Inflation: fragilisés, les brasseurs ne veulent pas renégocier leurs prix

Mercredi, les grands industriels ont accepté de se remettre autour de la table pour envisager des baisses de prix d'ici à la fin du mois de mai. Mais tous n'y sont pas encore prêts. A commencer par les brasseurs qui ne souhaitent pas renégocier leurs tarifs avec la grande distribution à ce stade:
"Chaque entreprise verra en fonction de sa propre politique commerciale. Mais d'une manière générale, il y a un décalage dans le temps. Les contrats d'énergie ont été signés fin 2022. On a eu un décalage avec les négociations qui ont été retardées et donc aujourd'hui on a beaucoup de défaillances de brasseries. Juste un chiffre: entre janvier et mars, on a eu 30 défaillances de brasseries, contre 15 sur toute l'année 2022", a déclaré sur BFM Business Magali Filhue, déléguée générale du syndicat Brasseurs de France.
Dans un communiqué publié mardi, les brasseurs alertaient déjà sur la flambée de leurs coûts de production, du verre à l'énergie, et regrettaient que le gouvernement "jette l'opprobre" sur les industriels en leur demandant de faire des efforts sur les prix.

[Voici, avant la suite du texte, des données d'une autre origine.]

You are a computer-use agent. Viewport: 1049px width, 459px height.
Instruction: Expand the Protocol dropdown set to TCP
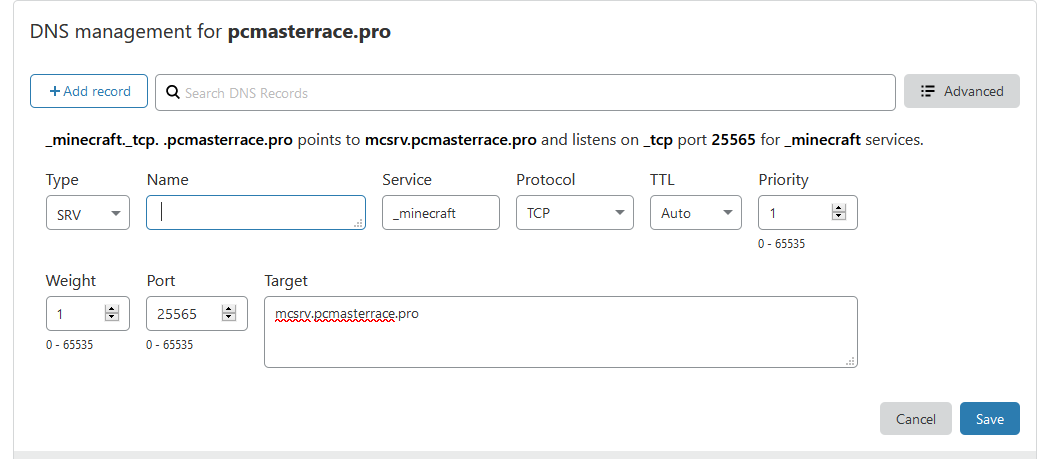pos(574,213)
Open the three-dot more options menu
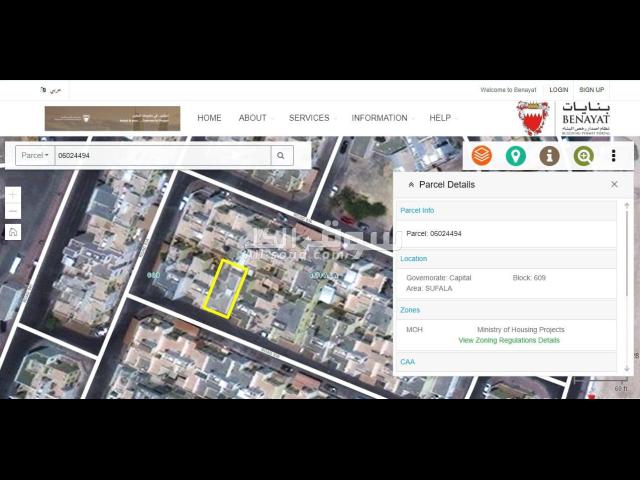Screen dimensions: 640x480 (x=613, y=156)
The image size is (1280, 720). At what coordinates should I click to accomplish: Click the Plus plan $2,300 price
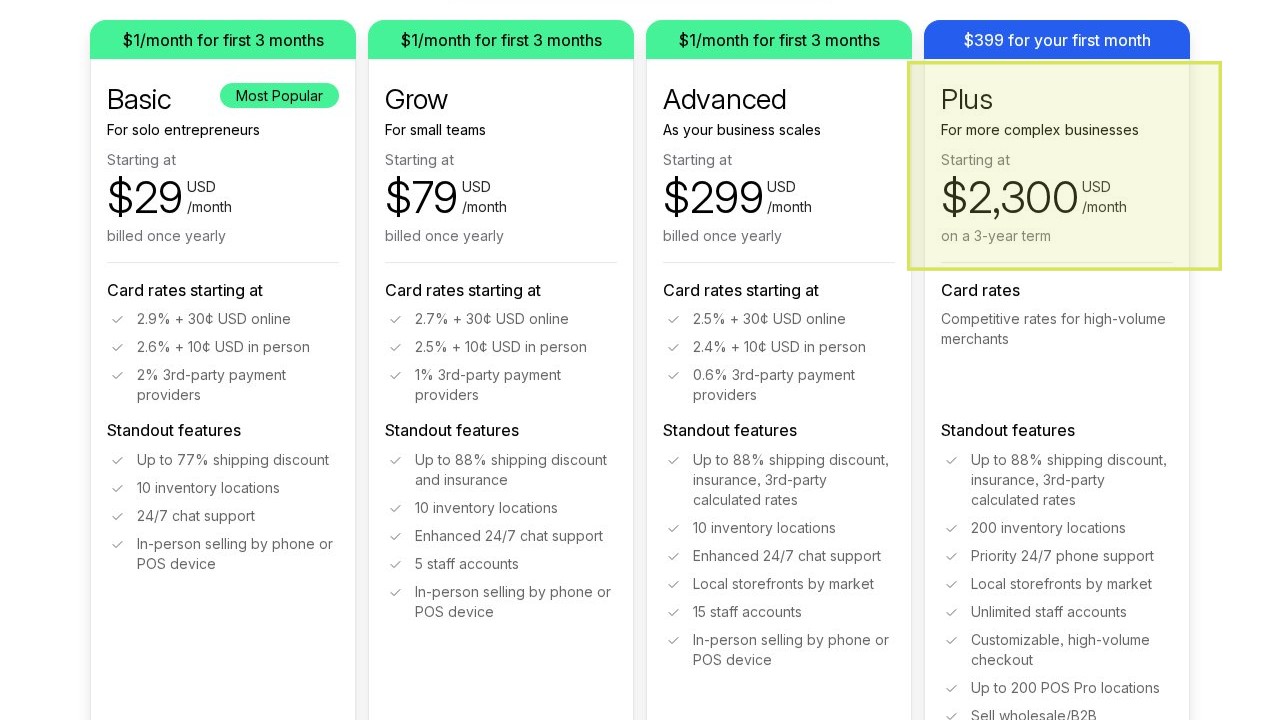pyautogui.click(x=1009, y=197)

"Quand on entend qu'on ne jouerait pas le jeu, cela suscite une incompréhension totale de notre part", a réagi Magali Filhue, estimant que le secteur n'a "jamais été confronté à de telles difficultés". Tandis que le prix du verre, des matières premières (orge, houblon) ou encore de l'énergie "restent à des niveaux très élevés" pour les 2500 brasseurs de l'association, comme pour d'autres industriels, Magali Filhue a regretté que le ministre "jette l'opprobre sur l'ensemble de l'agroalimentaire".
Une brasserie sur 10 envisage de fermer ses portes en 2023
Lors des négociations commerciales achevées le 1er mars avec la grande distribution, qui permettent de fixer le prix des produits vendus en rayon pour l'année, près d'un tiers des brasseries membres du syndicat n'ont pas réussi à répercuter la hausse de leurs coûts auprès des supermarchés. Les autres adhérents du syndicat, qui représente la quasi-totalité du secteur, des groupes mondiaux (Kronenbourg, Heineken) aux microbrasseries, ont partiellement réussi à compenser l'inflation, les distributeurs n'étant pas obligés d'accepter les hausses liées à l'énergie ou aux emballages.

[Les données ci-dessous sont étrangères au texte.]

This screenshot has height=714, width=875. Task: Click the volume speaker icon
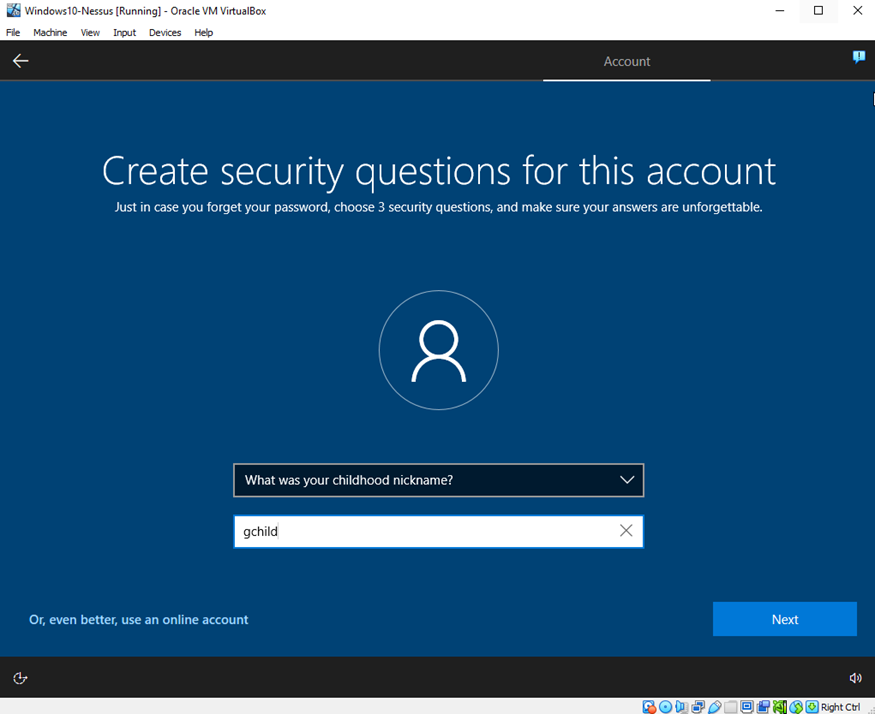pyautogui.click(x=855, y=678)
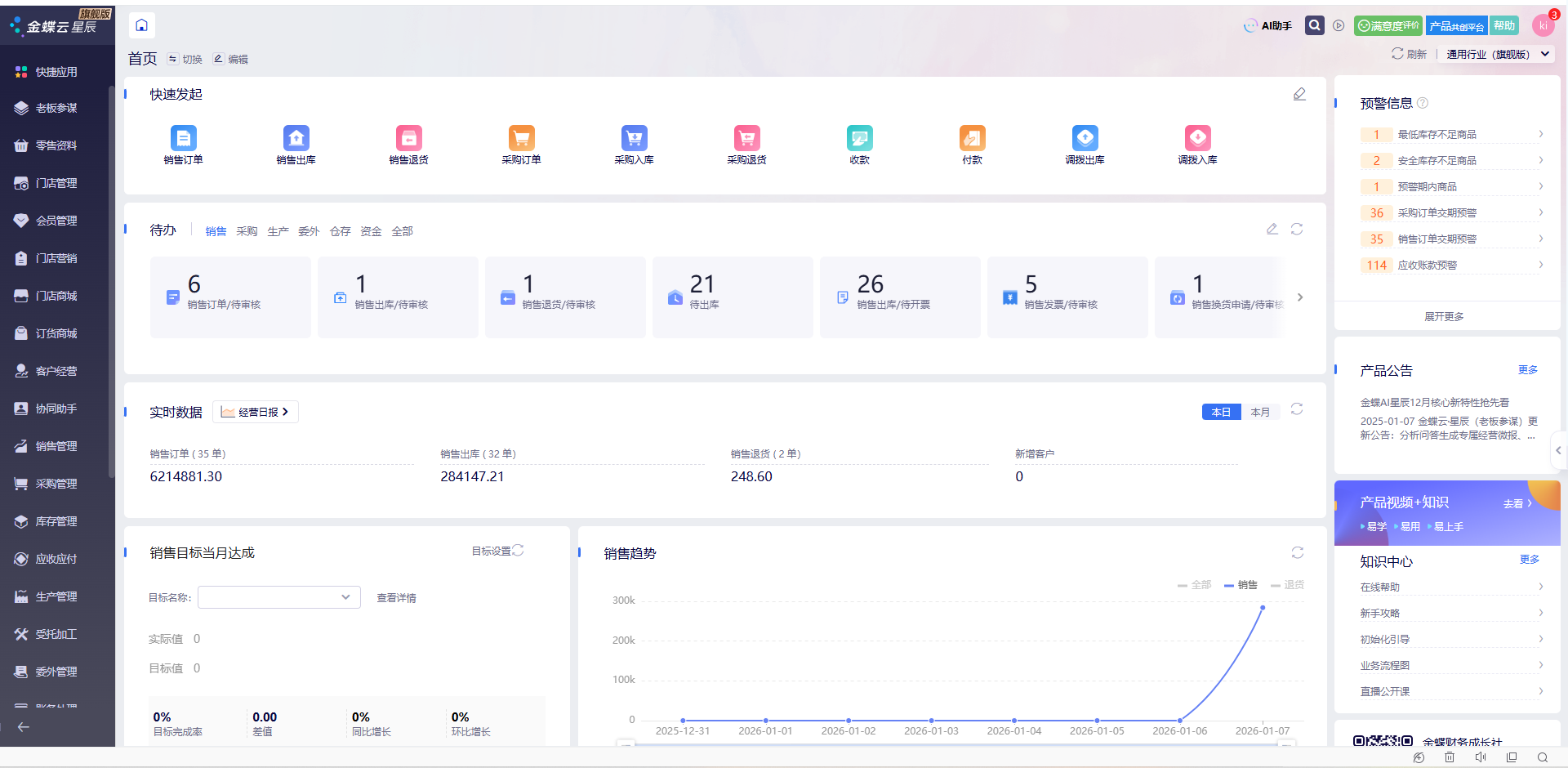Screen dimensions: 1568x768
Task: Click the 经营日报 button
Action: (256, 412)
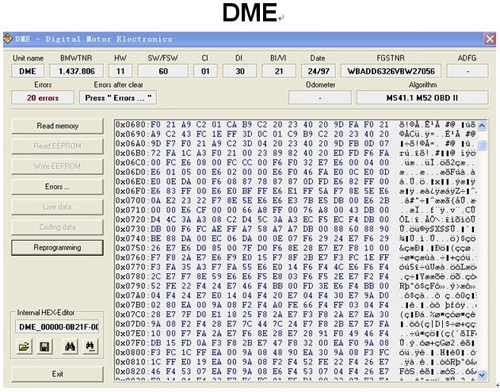500x392 pixels.
Task: Save the HEX editor contents to disk
Action: click(x=45, y=347)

Par ailleurs, certaines TPE/PME ont dû revoir leurs contrats avec leurs fournisseurs d'énergie en fin d'année 2022, quand les cours étaient à des niveaux bien supérieurs, et ont ainsi vu leurs coûts "multipliés par quatre", a indiqué Magali Filhue. Selon la Confédération des petites et moyennes entreprises (CPME) et Brasseurs de France, qui a sondé certains de ses adhérents en avril, une brasserie sur 10 envisagerait de fermer ses portes au cours de l'année 2023.
Après une période d'essor inédite liée au boom des microbrasseries, le secteur brassicole avait déjà été frappé de plein fouet par l'épidémie de Covid-19 et la fermeture de nombreux bars et restaurants. Dans un marché atone, les ventes de bière ont baissé de 3 à 5% en volume au premier trimestre 2023, comparé au premier trimestre de l'année précédente, relève le syndicat.